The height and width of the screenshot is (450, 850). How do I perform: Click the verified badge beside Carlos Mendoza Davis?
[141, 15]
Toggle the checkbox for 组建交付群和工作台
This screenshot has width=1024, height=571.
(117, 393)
·····
● **Task instructions**
Your job here is to copy the entries above exactly.

● **Task answer**
The height and width of the screenshot is (450, 850). How do I perform: Click the verified badge beside Carlos Mendoza Davis?
[141, 15]
Toggle the checkbox for 组建交付群和工作台
This screenshot has width=1024, height=571.
(117, 393)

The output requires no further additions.